Soon after arriving Mario spotted a job opening he couldn't pass up: Health technician at Naval Station Great Lakes, which is the Navy's largest training station. It's also on the north side of Chicago, about an hour from where Mario grew up.
The Navy offered him the job. Mario accepted immediately and is still teaching future generations of hospital corpsmen.
"Learning how to treat people, that compassion for the sick and injured, that's what I loved being close to," he said. "To teach these younger kids how to do that, it's amazing."
Lifelong renters, Mario and Sherri decided their move to Chicago marked the perfect time to become homeowners. Mario had heard military friends talk about VA loans but knew next to nothing about the program.

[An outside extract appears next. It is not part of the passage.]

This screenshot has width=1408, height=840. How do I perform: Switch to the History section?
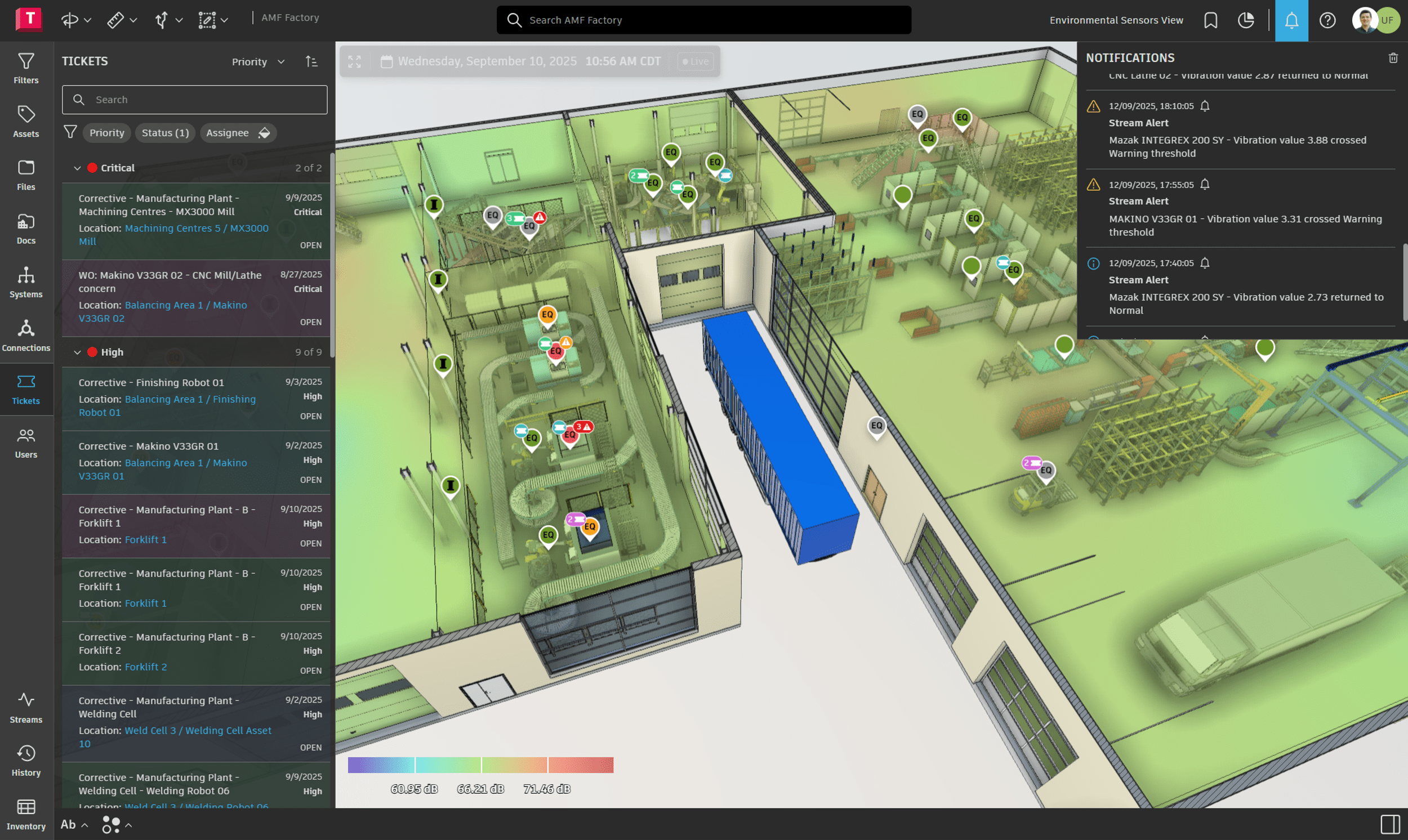26,760
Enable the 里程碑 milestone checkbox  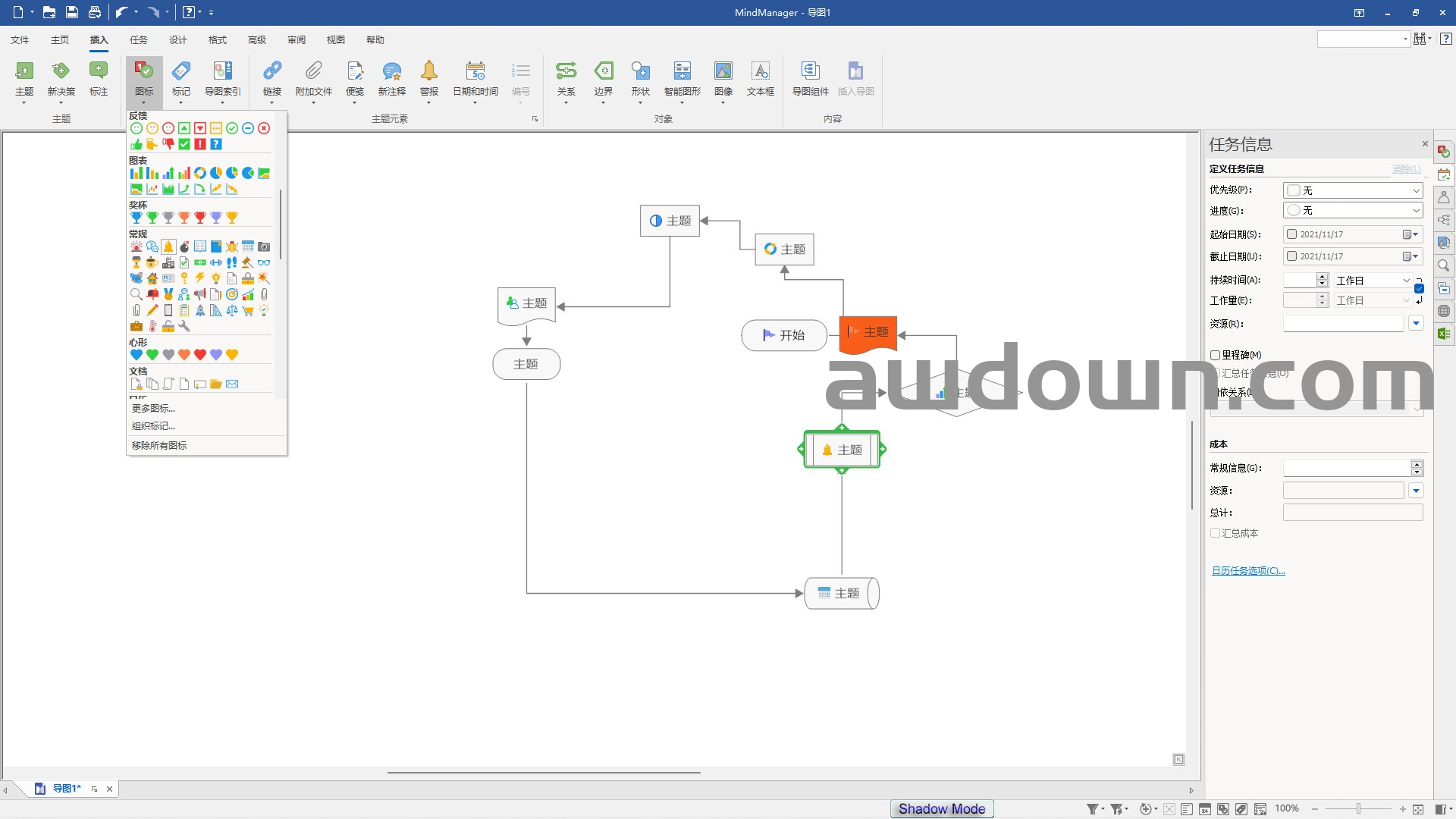point(1216,355)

He went online to do some research and found the website for Veterans United Home Loans. Mario filled out a form on the site and soon received a call from loan officer Aimee Hall.
Aimee explained the requirements and the loan process to Mario, who was prequalified for a loan within minutes. She also helped Mario connect with a real estate agent from Veterans United Realty, a national network of more than 1,400 agents who work routinely with military borrowers and understand the power of VA loans.
Mario and Sherri looked at properties for months before finding one they truly felt could be home: a 50-year-old, four-bedroom one-story with a lake on the property. The couple made an offer, received a favorable counteroffer and came to an agreement with the seller. They were ecstatic when the home appraised for more than the purchase price, another signal that they got a great deal.
The sellers agreed to cover all closing costs, which is a key benefit of VA loans. The agency limits what veterans can pay out of pocket and allows sellers to pay up to 6 percent of the loan amount in closing costs and concessions.
Mario became a first-time homeowner in September 2011. He did it without spending a dime up front on a down payment, closing costs or any kind of mortgage insurance.
"To military friends, I always stress the VA loan now," Mario said. "I tell them to call Aimee Hall. She will get you where you want to go, plain and simple. Aimee held my hand all the way through."